Pixel coordinate grounding data
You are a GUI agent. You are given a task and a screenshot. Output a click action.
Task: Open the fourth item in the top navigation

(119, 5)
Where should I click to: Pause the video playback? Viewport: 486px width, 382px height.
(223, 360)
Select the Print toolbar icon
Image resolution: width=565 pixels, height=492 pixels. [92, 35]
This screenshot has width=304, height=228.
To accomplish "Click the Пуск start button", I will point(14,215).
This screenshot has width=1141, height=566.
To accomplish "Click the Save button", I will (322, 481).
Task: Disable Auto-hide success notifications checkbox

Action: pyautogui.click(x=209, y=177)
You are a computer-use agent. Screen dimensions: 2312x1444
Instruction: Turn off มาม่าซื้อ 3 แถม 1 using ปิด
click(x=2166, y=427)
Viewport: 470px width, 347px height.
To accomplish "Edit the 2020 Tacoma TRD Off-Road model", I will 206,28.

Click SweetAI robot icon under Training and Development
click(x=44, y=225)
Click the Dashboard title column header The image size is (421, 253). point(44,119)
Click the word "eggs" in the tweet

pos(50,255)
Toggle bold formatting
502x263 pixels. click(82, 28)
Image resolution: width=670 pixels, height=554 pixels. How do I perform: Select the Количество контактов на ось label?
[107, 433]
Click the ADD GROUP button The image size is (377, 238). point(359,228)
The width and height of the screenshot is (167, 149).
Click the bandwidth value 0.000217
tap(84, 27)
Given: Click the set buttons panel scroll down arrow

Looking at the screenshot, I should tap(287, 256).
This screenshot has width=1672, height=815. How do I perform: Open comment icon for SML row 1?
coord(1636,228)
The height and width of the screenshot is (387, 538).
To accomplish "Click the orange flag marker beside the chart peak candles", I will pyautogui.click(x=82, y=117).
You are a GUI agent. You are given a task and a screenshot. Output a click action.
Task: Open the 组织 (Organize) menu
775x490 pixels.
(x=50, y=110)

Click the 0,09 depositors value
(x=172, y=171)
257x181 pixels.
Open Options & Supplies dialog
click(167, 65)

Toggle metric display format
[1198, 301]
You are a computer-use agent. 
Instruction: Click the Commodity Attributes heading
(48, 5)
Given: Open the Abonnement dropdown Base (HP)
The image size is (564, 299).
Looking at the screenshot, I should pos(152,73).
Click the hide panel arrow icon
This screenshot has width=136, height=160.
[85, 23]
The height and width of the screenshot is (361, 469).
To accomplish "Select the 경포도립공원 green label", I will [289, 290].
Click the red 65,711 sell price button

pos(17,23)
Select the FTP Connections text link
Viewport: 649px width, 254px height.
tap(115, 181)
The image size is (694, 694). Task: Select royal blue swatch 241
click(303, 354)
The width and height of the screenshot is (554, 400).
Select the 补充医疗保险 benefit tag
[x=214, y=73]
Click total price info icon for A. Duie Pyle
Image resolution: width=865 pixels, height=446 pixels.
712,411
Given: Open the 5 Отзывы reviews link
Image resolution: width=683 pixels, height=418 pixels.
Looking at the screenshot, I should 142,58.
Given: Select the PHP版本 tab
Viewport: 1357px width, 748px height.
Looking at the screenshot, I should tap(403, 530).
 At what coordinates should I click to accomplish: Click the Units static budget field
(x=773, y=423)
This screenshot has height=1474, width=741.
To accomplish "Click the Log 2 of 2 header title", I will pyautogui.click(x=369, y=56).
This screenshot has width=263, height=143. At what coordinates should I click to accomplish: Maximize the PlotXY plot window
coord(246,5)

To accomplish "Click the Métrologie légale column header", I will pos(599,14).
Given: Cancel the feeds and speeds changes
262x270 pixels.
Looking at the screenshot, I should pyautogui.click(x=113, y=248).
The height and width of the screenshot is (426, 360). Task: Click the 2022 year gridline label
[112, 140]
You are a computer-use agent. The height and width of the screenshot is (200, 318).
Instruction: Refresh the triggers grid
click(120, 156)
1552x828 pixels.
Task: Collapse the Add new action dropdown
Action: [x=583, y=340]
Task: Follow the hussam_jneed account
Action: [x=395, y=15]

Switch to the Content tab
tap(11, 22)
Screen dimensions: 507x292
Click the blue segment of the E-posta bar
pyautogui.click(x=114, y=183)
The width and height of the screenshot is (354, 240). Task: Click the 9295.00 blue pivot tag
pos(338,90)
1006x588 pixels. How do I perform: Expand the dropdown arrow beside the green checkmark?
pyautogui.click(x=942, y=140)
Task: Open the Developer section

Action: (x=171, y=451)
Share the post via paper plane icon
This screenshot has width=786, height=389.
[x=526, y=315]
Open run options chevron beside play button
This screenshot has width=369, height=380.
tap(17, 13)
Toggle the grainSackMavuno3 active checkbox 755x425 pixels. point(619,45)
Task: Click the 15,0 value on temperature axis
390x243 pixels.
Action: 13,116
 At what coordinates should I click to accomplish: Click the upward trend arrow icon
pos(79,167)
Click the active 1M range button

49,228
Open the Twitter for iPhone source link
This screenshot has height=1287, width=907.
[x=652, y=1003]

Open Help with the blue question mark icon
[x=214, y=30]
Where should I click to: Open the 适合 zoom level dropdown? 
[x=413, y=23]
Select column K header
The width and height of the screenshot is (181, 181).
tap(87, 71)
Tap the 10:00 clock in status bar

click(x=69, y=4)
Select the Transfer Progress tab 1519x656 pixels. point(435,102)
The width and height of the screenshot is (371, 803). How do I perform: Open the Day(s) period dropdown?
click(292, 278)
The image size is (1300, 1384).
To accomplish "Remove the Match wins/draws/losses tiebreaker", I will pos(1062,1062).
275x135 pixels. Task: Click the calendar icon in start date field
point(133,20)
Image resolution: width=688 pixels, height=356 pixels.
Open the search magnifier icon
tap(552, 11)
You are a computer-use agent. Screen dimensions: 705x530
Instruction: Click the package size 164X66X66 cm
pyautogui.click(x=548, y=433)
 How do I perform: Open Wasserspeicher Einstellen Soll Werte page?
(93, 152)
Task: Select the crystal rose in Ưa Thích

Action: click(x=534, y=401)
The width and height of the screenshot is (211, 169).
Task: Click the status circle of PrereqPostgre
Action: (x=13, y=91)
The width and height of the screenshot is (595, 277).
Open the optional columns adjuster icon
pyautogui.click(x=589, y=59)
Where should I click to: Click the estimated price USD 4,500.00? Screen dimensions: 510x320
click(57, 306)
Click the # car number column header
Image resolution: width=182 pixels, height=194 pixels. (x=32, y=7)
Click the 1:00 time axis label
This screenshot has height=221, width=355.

### [Instructions to follow]
Taking the records above, retype every line from the one with "Select the Print toolbar icon" down to the one with "The width and height of the screenshot is (167, 149).", exactly and with nothing else.

### [Result of this exercise]
Select the Print toolbar icon
Image resolution: width=565 pixels, height=492 pixels. [92, 35]
This screenshot has width=304, height=228.
To accomplish "Click the Пуск start button", I will point(14,215).
This screenshot has width=1141, height=566.
To accomplish "Click the Save button", I will (322, 481).
Task: Disable Auto-hide success notifications checkbox

Action: pyautogui.click(x=209, y=177)
You are a computer-use agent. Screen dimensions: 2312x1444
Instruction: Turn off มาม่าซื้อ 3 แถม 1 using ปิด
click(x=2166, y=427)
Viewport: 470px width, 347px height.
To accomplish "Edit the 2020 Tacoma TRD Off-Road model", I will 206,28.

Click SweetAI robot icon under Training and Development
click(x=44, y=225)
Click the Dashboard title column header The image size is (421, 253). point(44,119)
Click the word "eggs" in the tweet

pos(50,255)
Toggle bold formatting
502x263 pixels. click(82, 28)
Image resolution: width=670 pixels, height=554 pixels. How do I perform: Select the Количество контактов на ось label?
[107, 433]
Click the ADD GROUP button The image size is (377, 238). point(359,228)
The width and height of the screenshot is (167, 149).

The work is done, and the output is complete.